2003 01 25

01 25

最近気になってたのは椎名林檎の新曲がいいっていうことで、一番
いいなーと思ったのはCMで3秒くらい流れるときなんだけど(笑)
声と弦のバランス、組み合わせ方が非常によかった。

というのも今日、全体像を初めて知った、というか聴いたんだけど、
ビヨークのdancer in the dark以降ということとその距離を厳密に
意識したハリウッドミュージカル的なオーケストレーションとJAZZ
的な(って言っても本格的なのじゃなくてロングスパンでこの国で
流行ってるクレイジーケンバンドとかエゴ・ラッピンとかそういう
フェイクな感じ)リズム、グルーヴというともすればスタイルのコラージュ、パロディに陥りがちなバックトラックは正解かどーかはともかく(好き、嫌いで言ったら好きじゃないんですが)、ローファイだったり
エレクトロニカっぽかったりするリズムトラックとストリングスを組み
合わせたバックトラックのうえで、何がそんなに苦しいんですか、具合
が悪かったら添乗員を呼びましょうか?っていうくらい声を絞り出すよ
ーに歌う、いわゆる「ビヨーク以降」の歌姫(笑)の中で、その罠を
回避しつつある種の猥雑さも混入させるという手法は成功してると思い
ます(僕がCMが一番よかったというのはそういうスタイルのパロディ
とかとは無関係に声と弦という官能feat.官能みたいな組み合わせの中
に埋没しない、極めて官能的なんだけど弦とのバランスが絶妙にコント
ロールされたヴィブラートがよかった。っていう感じです)。

で、それだけでも彼女の優位は圧倒的なんだけど度々登場させて
ゴメンナサイな「ビヨーク以降」のいや、はっきり言うと全然表現
力とか劣ってるのにビヨークになりたいーっていう歌姫の誤解って
いうか悲劇はバックトラックが個性的だったらメロディが弱くても
いい、っていうかさらに抽象的な世界に溺れてしまいたい、そのほう
がアーティスティックだしっていう方向性でこれは歌。

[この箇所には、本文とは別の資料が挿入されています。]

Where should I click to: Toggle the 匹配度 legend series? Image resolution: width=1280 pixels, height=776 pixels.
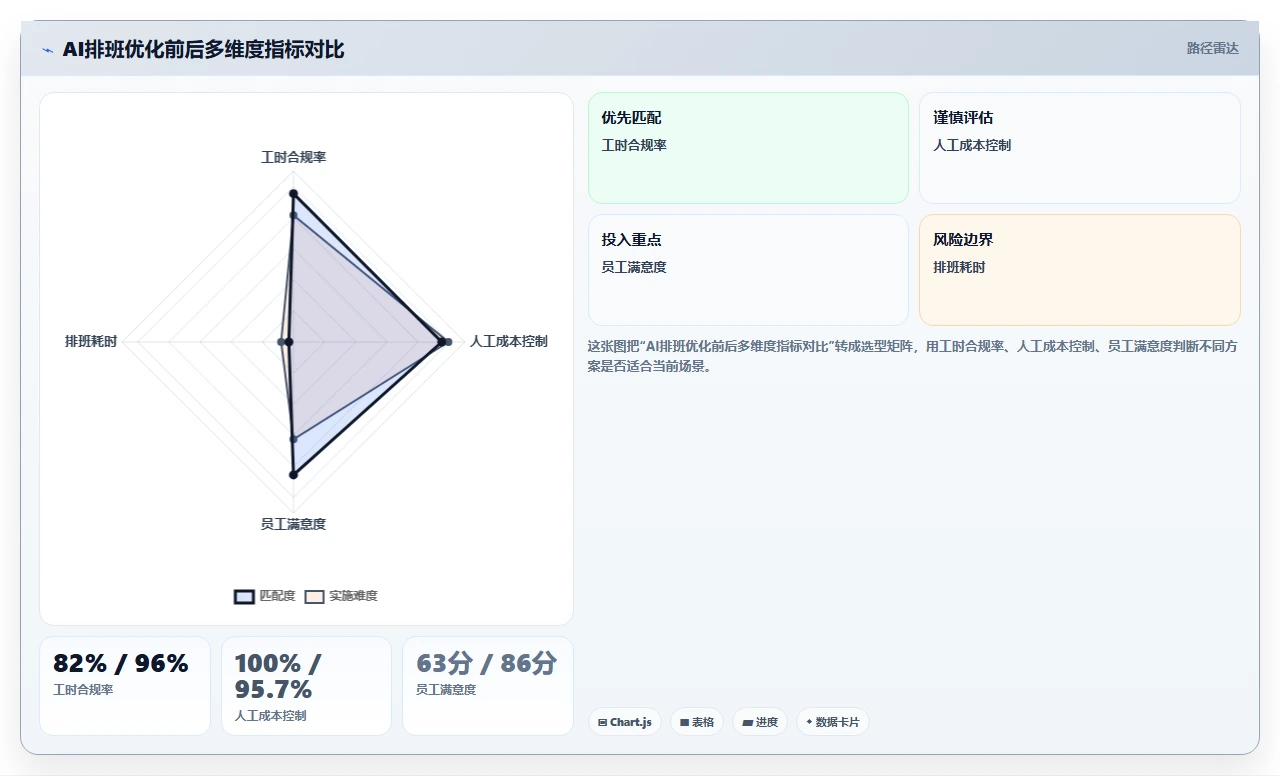point(265,596)
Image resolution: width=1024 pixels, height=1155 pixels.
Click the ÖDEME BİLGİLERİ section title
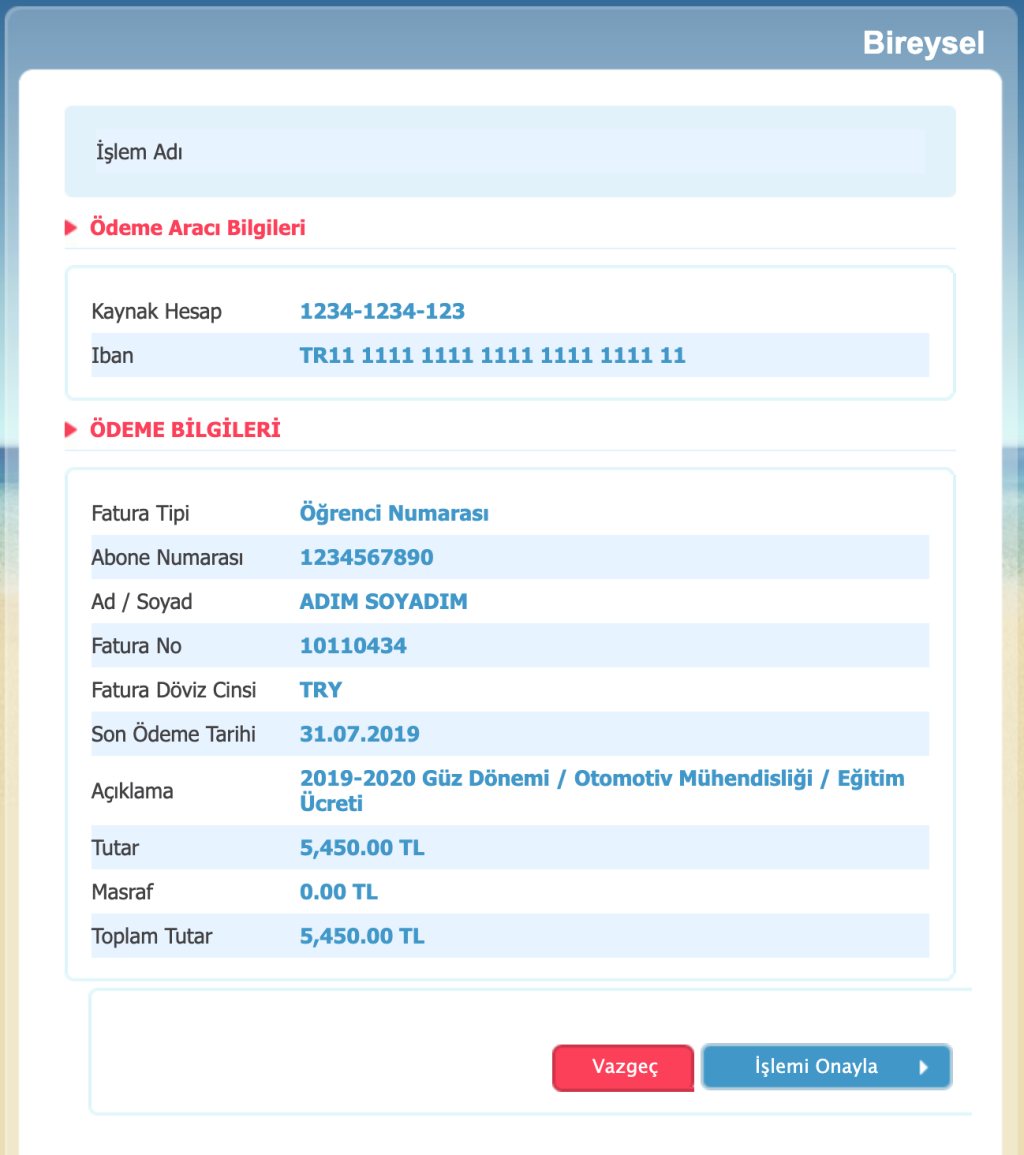[185, 430]
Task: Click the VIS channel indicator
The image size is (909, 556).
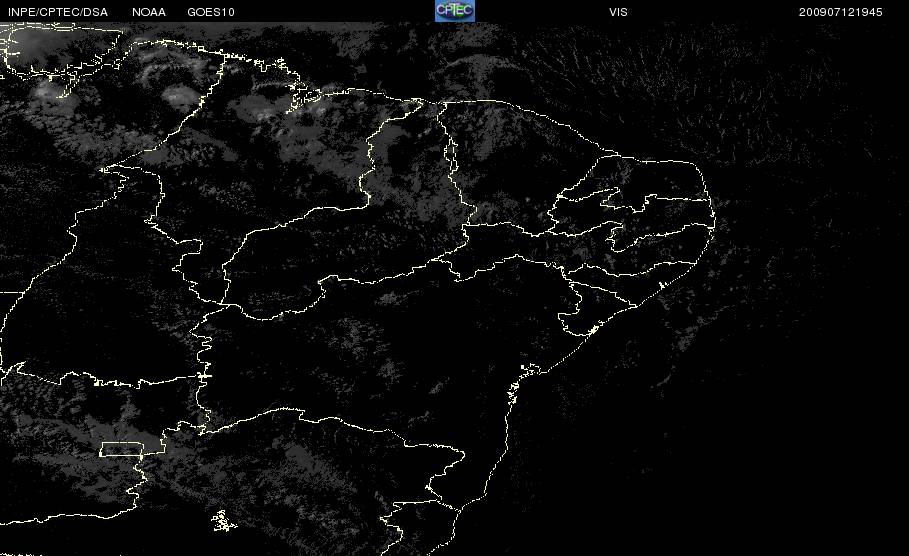Action: coord(618,12)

っていうもの
の特性を考えた場合致命的に間違い、っていうかうまくいかないなー
っていう気がしてしまうんですね。

ここで歌というメディアなーんていうことに詳しく言及したりする
つもりも時間も無いんだけど、あくまでも歌であること、何かしらの
言葉を発音することを前提に考えた場合メロディの強さとその骨格、
構造は「命(っていうギャグは結構短命でしたね)」なわけで、そう
した意味でバックトラックやその他諸々の意図を服従させる強いメロディーとそれを歌う椎名林檎は(ってさっきから面識もないのに呼び
捨てで書いてますが林檎さんとか書くと童話みたいなんで)優れている、いや美しい。と思ったのです。